2. Discuss heating / current drive / fueling requirements and proposed systems with technical staff working on each candidate device.
3. Identify unique heating / current drive / fueling technology development opportunities that a burning plasma experiment can address.
4. Review results at meeting(s).
5. Prepare written document for Snowmass.

ECH R. Temkin (MIT), R. Callis (GA) M. Makowski (GA), T. Imai (Japan)

ICRF D. Rasmussen (ORNL), D. Swain (ORNL). S. Wukitch (MIT), J. Hosea (PPPL), G. Bosia (ITER)

LH S. Bernabei (PPPL), R. Parker (MIT), G. Tonon or C. Gormezano (Tore Supra)

NB L. Grisham (PPPL), J. Tsai (ORNL)
Fueling and pumping L. Baylor (ORNL), S. Combs (ORNL), T. Jernigan (ORNL), G. Schmidt (PPPL)

The assumption is that each, burning plasma device, team will provide the bulk of information but this is an iterative process especially for current drive, and temperature and density profile control. There is also a strong linkage to the physics requirements and the specific operating scenarios.

For ITER, the ECRH&CD, NBH&CD, LHCD and FWH&CD designs are well developed and documented. Outside, inside, and vertical pellet injection, capabilities are included in the design. The divertor pumping plans for ITER are well developed and documented.

For FIRE, the operational scenario (and nominal B field) is still being developed but the basic requirements are mostly known. The FWH&CD and LHCD requirements (CD, bootstrap fraction, profile control, etc.) are now being specified. The ICRF antenna frequency range is now specified to be 80 - 120 MHz. An 8 GHz LH system is planned as an upgrade. No ECRH is planned. Outside, inside, and vertical pellet injection, capabilities are included in the design. Conceptual plans for divertor pumping on FIRE are well advanced.

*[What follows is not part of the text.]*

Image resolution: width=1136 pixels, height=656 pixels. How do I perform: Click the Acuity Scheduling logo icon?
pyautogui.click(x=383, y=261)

For Ignitor, the LHCD and ICRH requirements need to be clarified to determine the scope of what needs to be evaluated. The ICRF frequency band is 70- 140 MHz which extends slightly above our current experience. LHCD is not currently planned for Ignitor. The LH antenna frequency that would be required is substantially higher than our current experience. ECRH is not currently planned for Ignitor. ECRH would have to be at 300-400 GHz. Outside, and vertical pellet injection, capabilities are included in the design. Ignitor has no divertor in the design.